Various classes of IoMT devices are utilized for multiple services such as stored video streaming (YouTube, online lectures), live video streaming in the cases of video conferencing, online gaming, and other real-time applications, with the most confidential being interactive video streaming in the form of surveillance applications. It is crucial to modern IoMT nodes to provide data confidentiality in the form of data encryption. The most reliable cipher is AES with 128/192/256 bit keys. However, AES is still not an optimal choice for low-powered surveillance devices with simple hardware. In this paper, by keeping in view current security needs, we propose an ESR-validated security scheme for IoMT devices. Within a security scheme, the contribution of the paper is to examine two alternative entropy coders available for the H.264/AVC codec, such as AVLC and CABAC in detail and determine the ESR when applying SE with the proposed cipher to encrypt the selected syntax elements.
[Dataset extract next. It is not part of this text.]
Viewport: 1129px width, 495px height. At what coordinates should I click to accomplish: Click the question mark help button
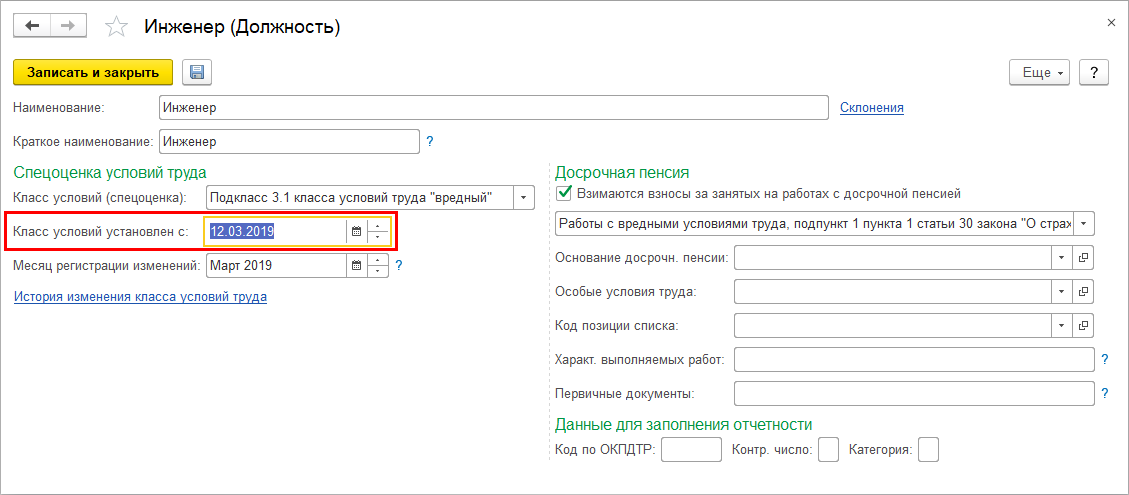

As identified herein, using the CABAC entropy coder (see Table 3) can considerably save on the ESR percentage that is the maximum is 14.14%, while the CAVLC is 31.23%, so that the equivalent average ESR is 12% for CAVLC and 7.5% for CABAC across the tested reference videos. The ESR calculated for CABAC is acceptable for IoMT applications as reduced encryption data consumes less computation during encoding. In the proposed security scheme, a novel cipher, EXPer, works on cryptographic basic principles such as permutation and XOR with three different 128-bit keys over selected syntax elements of CABAC encoder. EXPer even performs very well on absolute values of syntax elements that is dQP, without changing the bitrate and crashing the decoder (if the decoder is applied to encrypted video). Comparative analysis with the existing state-of-art ciphers shows that EXPer yields confidentiality almost similar to that of AES-CFB, but the computational cost is similar to the XOR, which makes it a suitable choice for protecting real-time video communication in an IoMT setting. Our detailed security analysis revealed that the proposed EXPer is robust enough against multiple attacks.

Future work based on taking measurements of ESR in this paper can provide a way to more precisely model the trade-offs between computational complexity, and memory access in terms of energy consumption within a video sensor device. Both entropy coders have a content dependency, which increases the effect of bit errors. This implies that error resiliency or channel coding should be built into transmission over an IoMT network along with proper key management solution in future.